• _Exercise requirements_
In order, list each requirement that the Taler design document below sets out, one short line per requirement.

::: Reading passage

This design document proposes an extension of the Taler protocol that allows
payments from customer-to-customer without a merchant.

Motivation
==========

To be usable as an electronic payment system with cash-like properties,
customers should be able to transfer money between themselves without
needing to setup anything beyond their wallet(s).


Requirements
============

* The protocol must permit transacting arbitrary amounts in any currency,
  as long as both parties trust the exchange involved.
* The control data for customer-to-customer payments should be small
  enough to fit into a QR code or short message (so ideally less than 64 bytes).
* No other direct communication channel between payer and payee should
  be required.
* The customer-to-customer payment must be possible without trusting the other
  party beyond the point where the money has been received by the payee.  Thus,
  sharing of coin private keys is not sufficient, we need transactional semantics
  resulting in exclusive control over the funds by the recipient.
* The customer-to-customer payment protocol must not allow users to circumvent income
  transparency.  That is, each customer-to-customer transaction must be visible
  on a KYCed transaction ledger (such as a bank account).
* The money received via a customer-to-customer payment must be usable for
  further Taler payments with minimal delay (after KYC).
* Two payment scenarios must be possible: (1) one where the payee first
  transmits a proposal to the payer (request-to-pay) that the payer
  accepts by making the payment, and (2) completely uni-directional
  payments where the payer includes a proposal with the payment and the
  payee accepts the proposal by taking the offered payment.

::::::
::: Supplied material

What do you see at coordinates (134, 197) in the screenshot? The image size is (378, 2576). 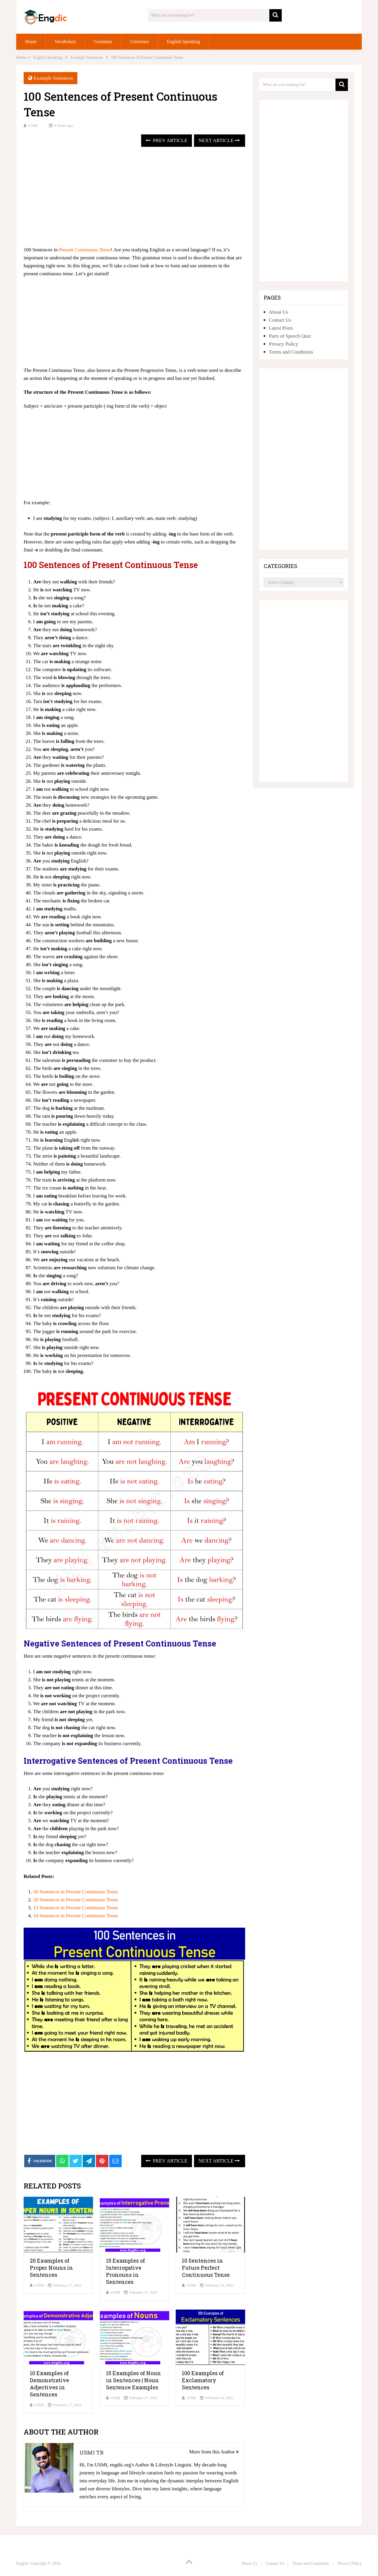 I see `[Advertisement]` at bounding box center [134, 197].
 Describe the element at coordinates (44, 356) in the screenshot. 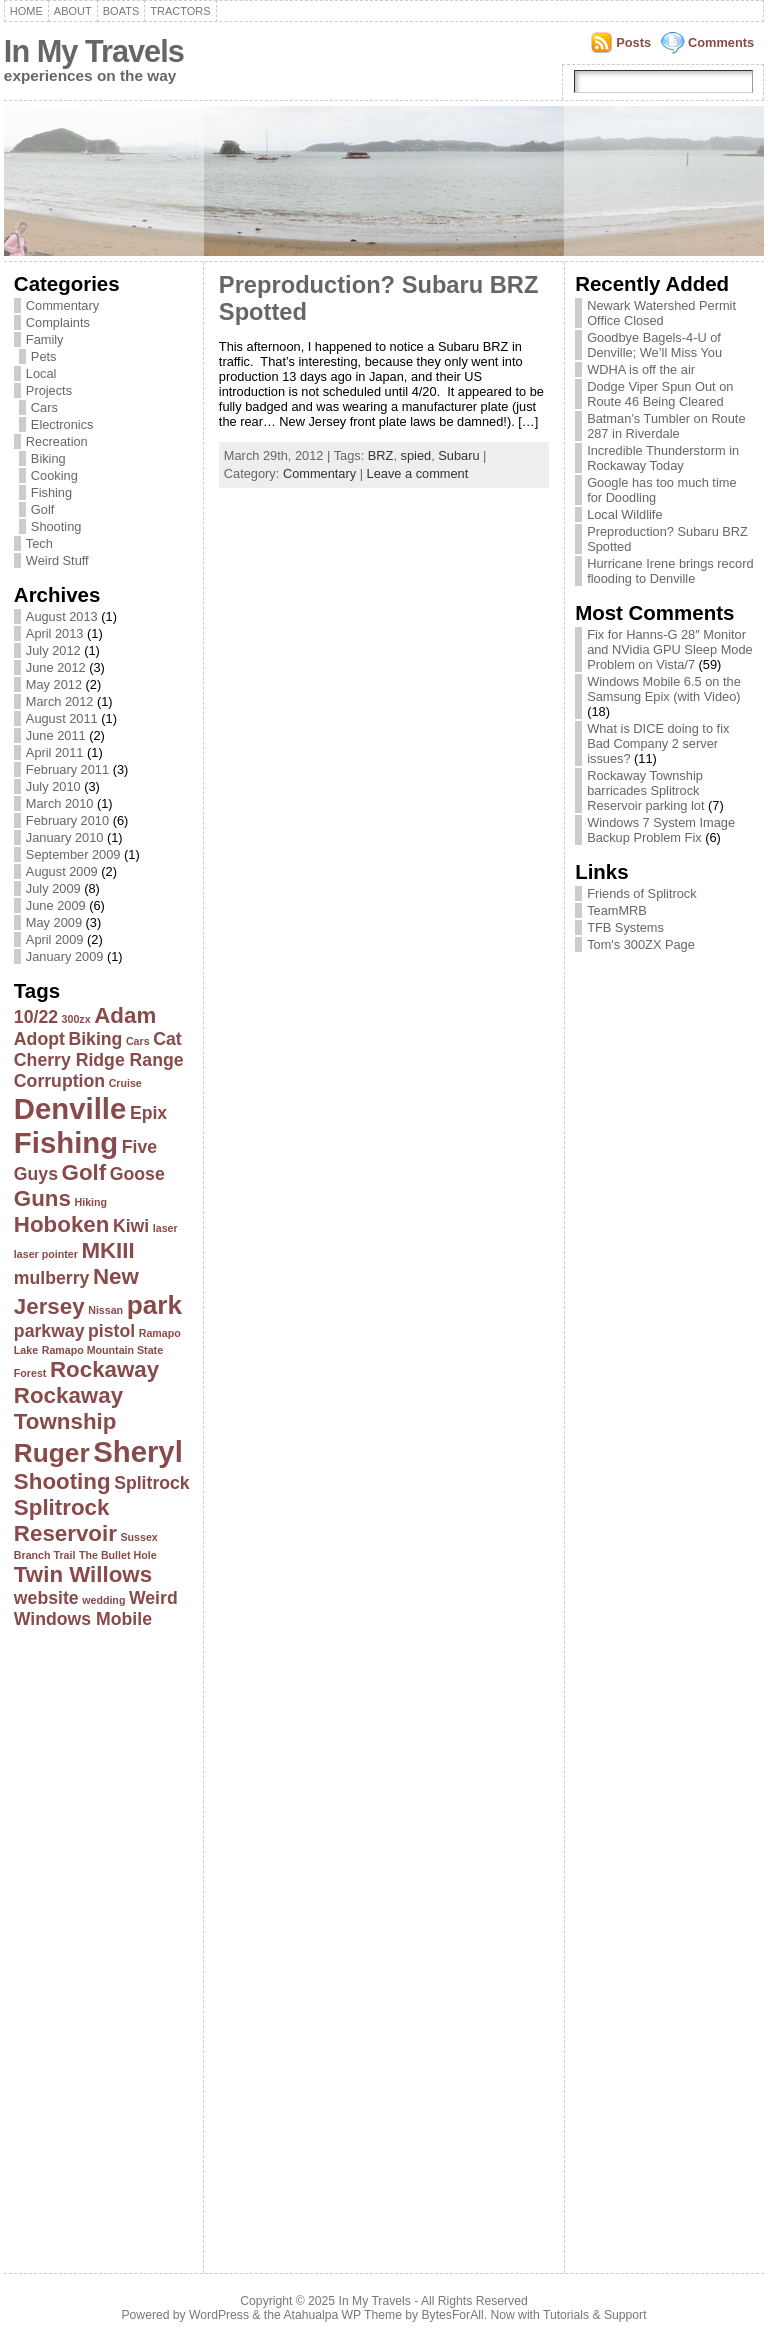

I see `Pets` at that location.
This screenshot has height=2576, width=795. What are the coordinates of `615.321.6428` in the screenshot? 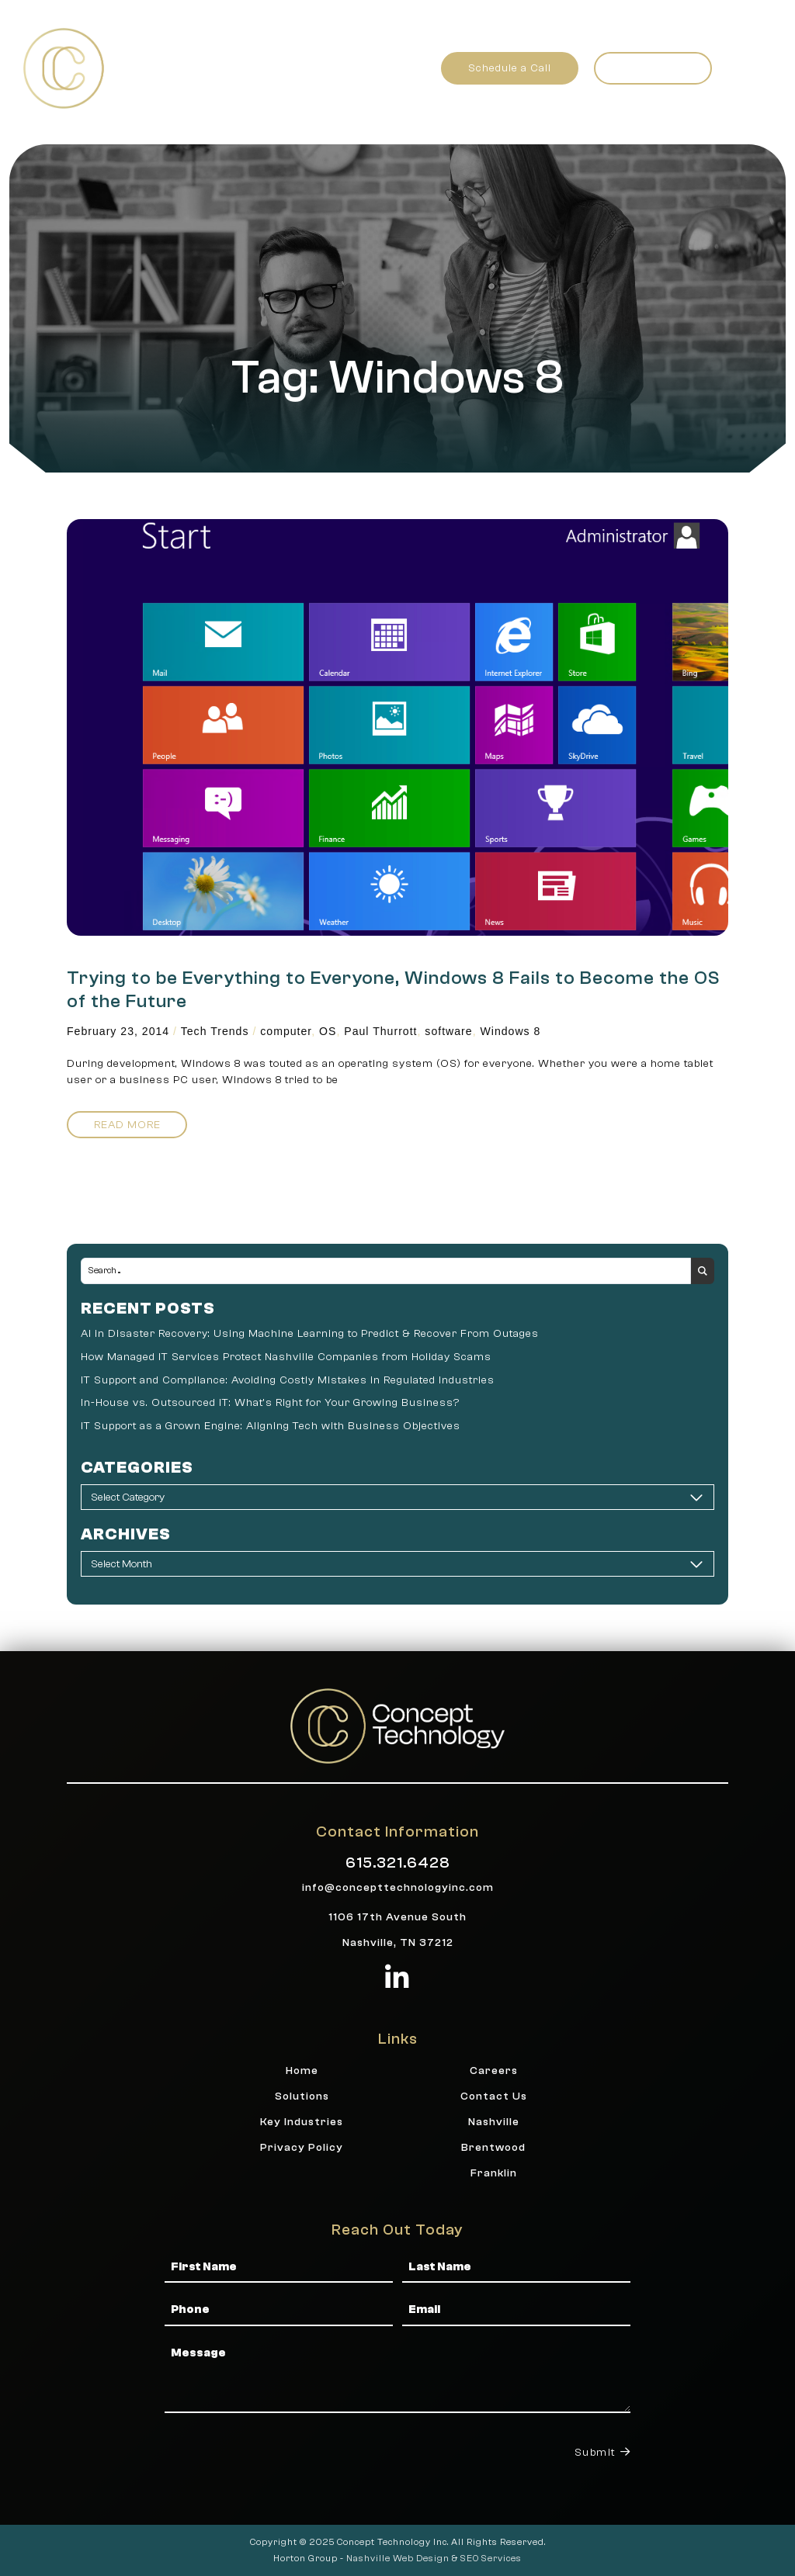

::::::

• _Problem solution_
1. The protocol must allow transacting arbitrary amounts in any currency, as long as both parties trust the exchange involved.
2. The control data should be small enough to fit into a QR code or short message, ideally under 64 bytes.
3. No other direct communication channel between payer and payee should be required.
4. The payment must be possible without trusting the other party once the payee has received the money, giving the recipient exclusive control over the funds.
5. The protocol must not let users circumvent income transparency; each transaction must be visible on a KYCed transaction ledger.
6. Money received must be usable for further Taler payments with minimal delay after KYC.
7. Two payment scenarios must be possible: request-to-pay, where the payee first sends a proposal, and uni-directional payments, where the payer includes a proposal with the payment.